In principle, Governor DeSantis’ age and obvious vitality should be an asset in this fight, considering the former President is only a few years younger than the current occupant of the Oval Office, but herein lies the second irony. The Governor’s “no drama” electability argument does not seem to be accurate, at least at this early stage. In fact, he polls only slightly better against President Biden than Trump, 1.9 points higher compared to 1.3 in the latest Real Clear Politics average, meaning both men are about even with the likely Democrat candidate despite Trump’s supposed drama and controversy bordering on toxicity. This slight difference does not an electability argument make, which is probably why Florida Republicans in the House of Representatives are rapidly lining up behind the former President. Love it or hate it, we live in a highly polarized age where politics is closer to a steel cage match of words, innuendo, and outright lies than any rational contest. President Biden is already telegraphing that he will use the same tired playbook of the last two campaigns, and Governor DeSantis’ no-drama, above the fray approach does not seem to be working against even President Trump.
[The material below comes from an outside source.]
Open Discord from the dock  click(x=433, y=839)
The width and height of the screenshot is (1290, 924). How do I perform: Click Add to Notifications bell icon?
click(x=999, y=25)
Where does that leave him in a general election? This should not be perceived as a knock on the Governor or his accomplishments, but sometimes the man makes the times, others, the times make the man. Personally, I have never been convinced that he was going to enter a primary that President Trump appeared to be dominating. As I wrote after the midterms last year, the one’s political demise is exaggerated and the others rise equally so. DeSantis is tough, but he’s no streetfighter and he’s sharp enough to know that the President’s supporters are incredibly loyal. There is no path for him that I can see with Trump in the way, hence the panic from his supporters. They would do well to consider that President Trump himself leads Biden in most polls, and is as well positioned for victory in the general election as their preferred candidate. Perhaps even more so given the ground on which this will ultimately be fought.